**TASK TO COMPLETE:** Put the lines of the data into a JSON list of strings, one string per line with blank lines omitted, covering only the part that opens with the line containing "Where should I click to: Expand the chevron" and closes with the line containing "coord(19,445)".

**THE RECORDS:**
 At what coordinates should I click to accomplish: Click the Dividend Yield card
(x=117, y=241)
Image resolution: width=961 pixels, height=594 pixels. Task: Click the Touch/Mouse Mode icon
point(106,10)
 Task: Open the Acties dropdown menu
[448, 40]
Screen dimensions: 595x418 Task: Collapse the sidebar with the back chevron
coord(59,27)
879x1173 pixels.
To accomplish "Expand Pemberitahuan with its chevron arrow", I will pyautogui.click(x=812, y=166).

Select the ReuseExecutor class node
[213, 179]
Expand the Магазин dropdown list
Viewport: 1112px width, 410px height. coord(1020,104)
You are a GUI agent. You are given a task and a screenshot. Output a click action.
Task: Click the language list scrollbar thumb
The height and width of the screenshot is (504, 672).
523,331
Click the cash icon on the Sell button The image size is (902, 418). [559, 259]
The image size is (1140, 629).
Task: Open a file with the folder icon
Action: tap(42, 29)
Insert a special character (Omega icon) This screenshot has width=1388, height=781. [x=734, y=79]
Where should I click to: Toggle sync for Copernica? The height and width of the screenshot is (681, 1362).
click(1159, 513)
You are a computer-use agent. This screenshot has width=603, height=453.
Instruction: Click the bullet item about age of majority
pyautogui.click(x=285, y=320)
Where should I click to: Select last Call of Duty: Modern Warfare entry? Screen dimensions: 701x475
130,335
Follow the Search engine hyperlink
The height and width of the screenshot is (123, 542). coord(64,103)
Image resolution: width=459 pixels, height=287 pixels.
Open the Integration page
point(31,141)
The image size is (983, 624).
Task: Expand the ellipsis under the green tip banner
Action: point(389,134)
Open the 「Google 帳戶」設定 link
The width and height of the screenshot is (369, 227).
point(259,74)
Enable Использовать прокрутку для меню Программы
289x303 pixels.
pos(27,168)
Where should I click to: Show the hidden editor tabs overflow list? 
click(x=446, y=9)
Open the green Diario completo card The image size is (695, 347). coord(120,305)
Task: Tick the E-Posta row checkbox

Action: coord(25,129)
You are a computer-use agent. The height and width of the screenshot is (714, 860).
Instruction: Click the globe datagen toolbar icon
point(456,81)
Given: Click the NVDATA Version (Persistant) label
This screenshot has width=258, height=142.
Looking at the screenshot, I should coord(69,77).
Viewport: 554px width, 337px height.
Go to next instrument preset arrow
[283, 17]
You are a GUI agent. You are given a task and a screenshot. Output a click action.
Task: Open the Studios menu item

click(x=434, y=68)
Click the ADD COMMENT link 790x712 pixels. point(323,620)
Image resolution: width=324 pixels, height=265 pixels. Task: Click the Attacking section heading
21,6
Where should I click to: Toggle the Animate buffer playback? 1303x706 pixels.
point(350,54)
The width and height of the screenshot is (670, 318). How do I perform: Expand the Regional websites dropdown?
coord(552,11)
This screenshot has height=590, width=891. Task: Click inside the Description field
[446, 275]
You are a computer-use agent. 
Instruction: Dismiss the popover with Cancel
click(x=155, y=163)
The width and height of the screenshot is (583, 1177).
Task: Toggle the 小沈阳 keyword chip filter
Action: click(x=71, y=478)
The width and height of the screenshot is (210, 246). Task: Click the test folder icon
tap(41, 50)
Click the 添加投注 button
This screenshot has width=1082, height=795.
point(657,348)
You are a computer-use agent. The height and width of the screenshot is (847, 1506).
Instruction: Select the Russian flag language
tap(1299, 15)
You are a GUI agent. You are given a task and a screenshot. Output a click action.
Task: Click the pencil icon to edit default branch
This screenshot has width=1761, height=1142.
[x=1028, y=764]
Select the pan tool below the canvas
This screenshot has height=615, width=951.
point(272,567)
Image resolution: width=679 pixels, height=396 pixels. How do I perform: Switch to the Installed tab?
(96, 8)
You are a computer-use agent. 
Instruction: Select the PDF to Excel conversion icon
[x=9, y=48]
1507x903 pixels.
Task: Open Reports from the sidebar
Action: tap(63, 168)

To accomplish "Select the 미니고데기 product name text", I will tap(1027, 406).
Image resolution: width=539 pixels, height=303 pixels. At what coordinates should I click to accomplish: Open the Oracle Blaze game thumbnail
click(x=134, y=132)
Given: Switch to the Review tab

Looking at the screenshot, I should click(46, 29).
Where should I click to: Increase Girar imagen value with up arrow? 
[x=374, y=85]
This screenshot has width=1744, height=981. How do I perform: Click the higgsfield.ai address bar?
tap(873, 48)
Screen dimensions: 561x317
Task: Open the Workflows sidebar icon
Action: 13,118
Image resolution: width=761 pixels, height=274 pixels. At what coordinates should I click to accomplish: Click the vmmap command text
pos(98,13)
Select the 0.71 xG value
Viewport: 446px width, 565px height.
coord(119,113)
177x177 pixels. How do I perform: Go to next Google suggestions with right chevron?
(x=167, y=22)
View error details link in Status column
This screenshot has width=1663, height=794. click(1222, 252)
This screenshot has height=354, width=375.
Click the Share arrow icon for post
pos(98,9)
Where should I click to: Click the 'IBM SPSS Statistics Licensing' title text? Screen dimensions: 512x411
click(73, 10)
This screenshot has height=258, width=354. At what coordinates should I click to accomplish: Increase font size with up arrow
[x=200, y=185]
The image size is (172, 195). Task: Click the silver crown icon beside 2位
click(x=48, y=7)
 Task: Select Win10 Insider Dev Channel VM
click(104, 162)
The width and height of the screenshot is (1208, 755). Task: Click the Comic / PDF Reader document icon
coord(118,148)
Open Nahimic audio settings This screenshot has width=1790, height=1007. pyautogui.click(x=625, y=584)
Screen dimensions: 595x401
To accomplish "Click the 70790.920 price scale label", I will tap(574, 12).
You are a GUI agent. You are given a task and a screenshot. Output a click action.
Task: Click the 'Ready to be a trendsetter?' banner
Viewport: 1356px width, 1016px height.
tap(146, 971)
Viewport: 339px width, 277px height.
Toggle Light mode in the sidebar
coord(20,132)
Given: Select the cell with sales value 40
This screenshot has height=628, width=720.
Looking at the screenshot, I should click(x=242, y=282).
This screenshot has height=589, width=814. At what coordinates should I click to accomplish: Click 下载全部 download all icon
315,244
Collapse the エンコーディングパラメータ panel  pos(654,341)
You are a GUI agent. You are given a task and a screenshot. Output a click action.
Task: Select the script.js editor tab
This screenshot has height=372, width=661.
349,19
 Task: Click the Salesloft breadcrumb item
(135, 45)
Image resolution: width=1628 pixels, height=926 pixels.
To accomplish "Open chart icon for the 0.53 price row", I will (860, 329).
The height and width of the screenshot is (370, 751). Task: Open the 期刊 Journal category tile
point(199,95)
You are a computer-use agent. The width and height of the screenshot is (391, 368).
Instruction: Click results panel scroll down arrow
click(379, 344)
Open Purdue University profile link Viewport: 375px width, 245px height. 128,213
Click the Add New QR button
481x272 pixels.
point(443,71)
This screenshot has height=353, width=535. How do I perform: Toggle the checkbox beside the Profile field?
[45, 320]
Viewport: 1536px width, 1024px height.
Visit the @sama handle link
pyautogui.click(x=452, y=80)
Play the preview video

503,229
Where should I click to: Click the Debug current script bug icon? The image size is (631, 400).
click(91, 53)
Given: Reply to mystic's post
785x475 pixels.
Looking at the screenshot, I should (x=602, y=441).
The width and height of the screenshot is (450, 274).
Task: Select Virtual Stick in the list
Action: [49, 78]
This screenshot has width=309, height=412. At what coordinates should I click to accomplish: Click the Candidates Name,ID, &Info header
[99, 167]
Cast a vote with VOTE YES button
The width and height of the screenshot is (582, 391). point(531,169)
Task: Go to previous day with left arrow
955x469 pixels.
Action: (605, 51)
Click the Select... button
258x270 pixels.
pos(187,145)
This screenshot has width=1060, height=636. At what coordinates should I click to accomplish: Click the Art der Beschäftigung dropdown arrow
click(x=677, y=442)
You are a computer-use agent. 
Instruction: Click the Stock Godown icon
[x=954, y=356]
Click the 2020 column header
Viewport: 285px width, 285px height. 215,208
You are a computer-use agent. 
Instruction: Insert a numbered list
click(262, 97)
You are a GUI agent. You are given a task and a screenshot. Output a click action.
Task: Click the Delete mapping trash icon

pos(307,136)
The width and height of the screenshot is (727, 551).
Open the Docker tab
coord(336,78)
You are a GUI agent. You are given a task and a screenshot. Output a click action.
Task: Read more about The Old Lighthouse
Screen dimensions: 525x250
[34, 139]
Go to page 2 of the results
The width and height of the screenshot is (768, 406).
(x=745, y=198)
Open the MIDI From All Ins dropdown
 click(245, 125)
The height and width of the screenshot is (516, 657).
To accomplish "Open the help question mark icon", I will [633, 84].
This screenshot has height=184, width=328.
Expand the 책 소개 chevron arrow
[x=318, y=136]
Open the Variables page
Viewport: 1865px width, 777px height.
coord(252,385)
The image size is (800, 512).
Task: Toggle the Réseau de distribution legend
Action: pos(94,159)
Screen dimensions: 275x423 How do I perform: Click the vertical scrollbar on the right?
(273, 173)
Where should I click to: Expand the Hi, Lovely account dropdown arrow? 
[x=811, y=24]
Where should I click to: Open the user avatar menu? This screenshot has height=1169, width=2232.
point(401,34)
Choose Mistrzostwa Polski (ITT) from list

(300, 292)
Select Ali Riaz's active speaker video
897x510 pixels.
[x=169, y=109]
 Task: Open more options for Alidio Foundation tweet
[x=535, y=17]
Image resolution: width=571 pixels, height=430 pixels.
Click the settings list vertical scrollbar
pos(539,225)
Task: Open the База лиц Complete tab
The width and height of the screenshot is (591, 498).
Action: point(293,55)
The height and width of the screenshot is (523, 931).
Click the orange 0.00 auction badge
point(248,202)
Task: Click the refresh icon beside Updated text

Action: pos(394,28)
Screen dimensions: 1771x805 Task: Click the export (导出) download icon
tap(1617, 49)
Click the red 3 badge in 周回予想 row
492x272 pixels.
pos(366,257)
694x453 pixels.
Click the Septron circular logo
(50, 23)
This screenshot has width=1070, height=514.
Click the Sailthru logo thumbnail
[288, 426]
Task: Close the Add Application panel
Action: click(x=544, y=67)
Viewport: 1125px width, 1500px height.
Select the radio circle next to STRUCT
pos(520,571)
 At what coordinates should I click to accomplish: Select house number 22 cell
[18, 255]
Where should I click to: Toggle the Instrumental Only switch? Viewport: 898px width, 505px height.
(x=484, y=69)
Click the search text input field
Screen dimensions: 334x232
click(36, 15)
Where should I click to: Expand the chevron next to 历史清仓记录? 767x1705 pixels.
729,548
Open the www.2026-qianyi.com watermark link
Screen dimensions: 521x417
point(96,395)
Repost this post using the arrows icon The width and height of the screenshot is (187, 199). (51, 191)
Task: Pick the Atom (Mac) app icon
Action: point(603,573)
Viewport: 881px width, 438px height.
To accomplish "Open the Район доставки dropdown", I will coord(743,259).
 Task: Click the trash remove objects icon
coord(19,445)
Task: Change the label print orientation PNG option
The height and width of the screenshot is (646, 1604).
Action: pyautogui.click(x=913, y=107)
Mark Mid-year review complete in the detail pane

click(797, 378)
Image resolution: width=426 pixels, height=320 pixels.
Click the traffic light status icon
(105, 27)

**RESPONSE TO THE EXERCISE:**
[
  "Where should I click to: Expand the chevron next to 历史清仓记录? 767x1705 pixels.",
  "729,548",
  "Open the www.2026-qianyi.com watermark link",
  "Screen dimensions: 521x417",
  "point(96,395)",
  "Repost this post using the arrows icon The width and height of the screenshot is (187, 199). (51, 191)",
  "Task: Pick the Atom (Mac) app icon",
  "Action: point(603,573)",
  "Viewport: 881px width, 438px height.",
  "To accomplish \"Open the Район доставки dropdown\", I will coord(743,259).",
  " Task: Click the trash remove objects icon",
  "coord(19,445)"
]